Chewing gum tax - both a good and bad idea

The idea of imposing a tax upon chewing gum has its merits - there is a cost associated with it after all:

A chewing gum tax should be introduced to help pay to clean up British streets, the Local Government Association has said. 

A cross party motion has been tabled in Parliament along with a petition asking Government to crack down on the "nuisance and unsightly blight imposed throughout the UK by the careless disposal of chewing gum".

Local councils currently spend £60 million a year scraping an estimated two million pieces of gum, dropped daily, from pavements.

The campaign is being backed by the LGA and campaigners Clean Up Britain, which has also called for the chewing gum industry to belegally forced to contribute towards paying for the problem.Chewing gum is the second most commonly dropped litter after cigarette butts.

The petition says: "The Government must hold billionaire gum producers accountable for the huge costs their product inflicts. Currently they pay nothing towards these costs.

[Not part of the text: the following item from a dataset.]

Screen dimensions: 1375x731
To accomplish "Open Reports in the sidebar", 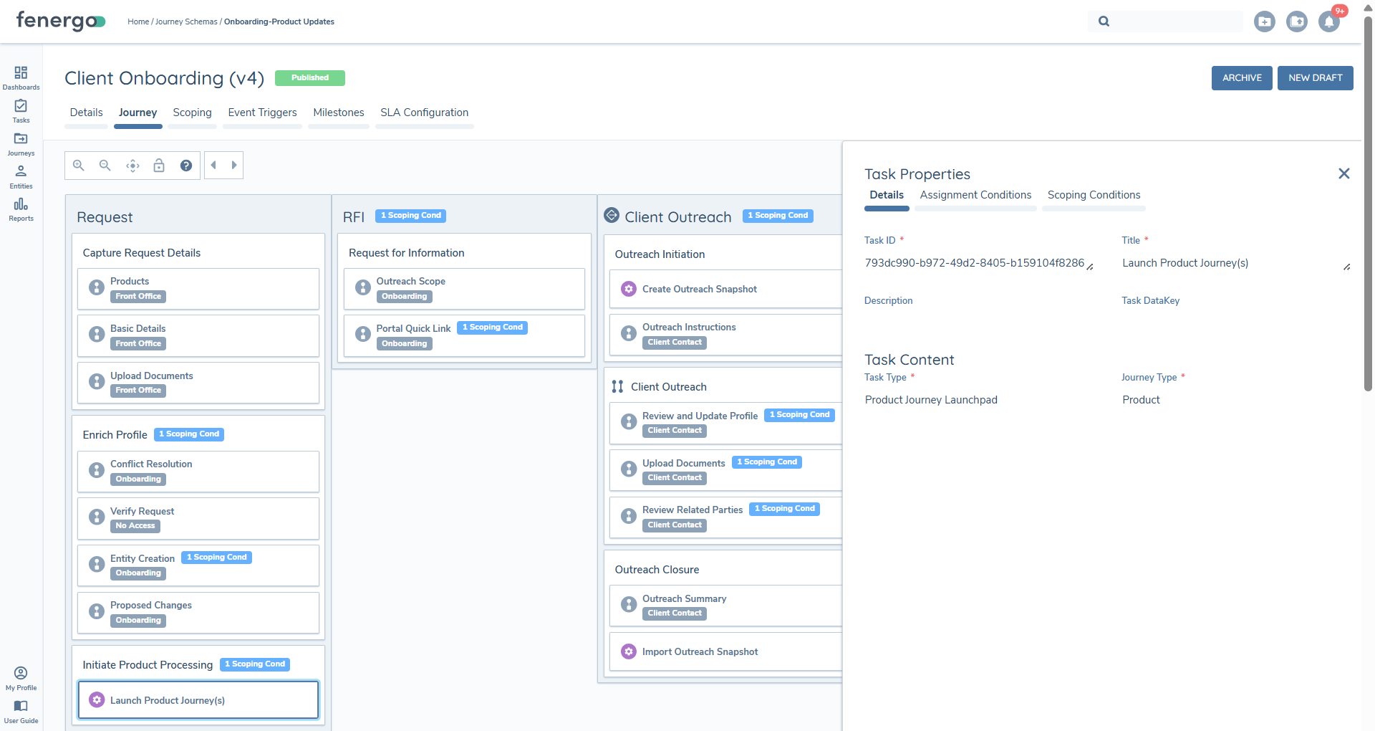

Standard theory says it's just fine to impose a Pigou Tax where there are third party costs.

However, there are a number of things wrong with the idea too. Firstly, such taxes should not be hypothecated - the revenue doesn't go to trying to clean up the mess. Rather, we're trying to alter market prices so that those imposing the costs have them included in the decisions to act or not. 

That leading to the second problem - it's not the manufacturers either imposing these costs nor is it them we'd like to carry them. The costs are imposed by those who spit the stuff out onto pavements. Those are therefore the people we'd like to be paying the costs.

That is, a proper examination shows that we'd like to have a "spitting chewing gum onto the pavement" tax rather than one supposedly upon manufacturers. As it happens, we do already have taxes and fines for littering. We thus just need to enforce current law, not have a new charge.

The idea is thus just fine in that third party cost impositions should be carried by those who impose them. But we do have to correctly identify the actors and then direct our impositions at them. It's people spitting the gum imposing the costs - fine them.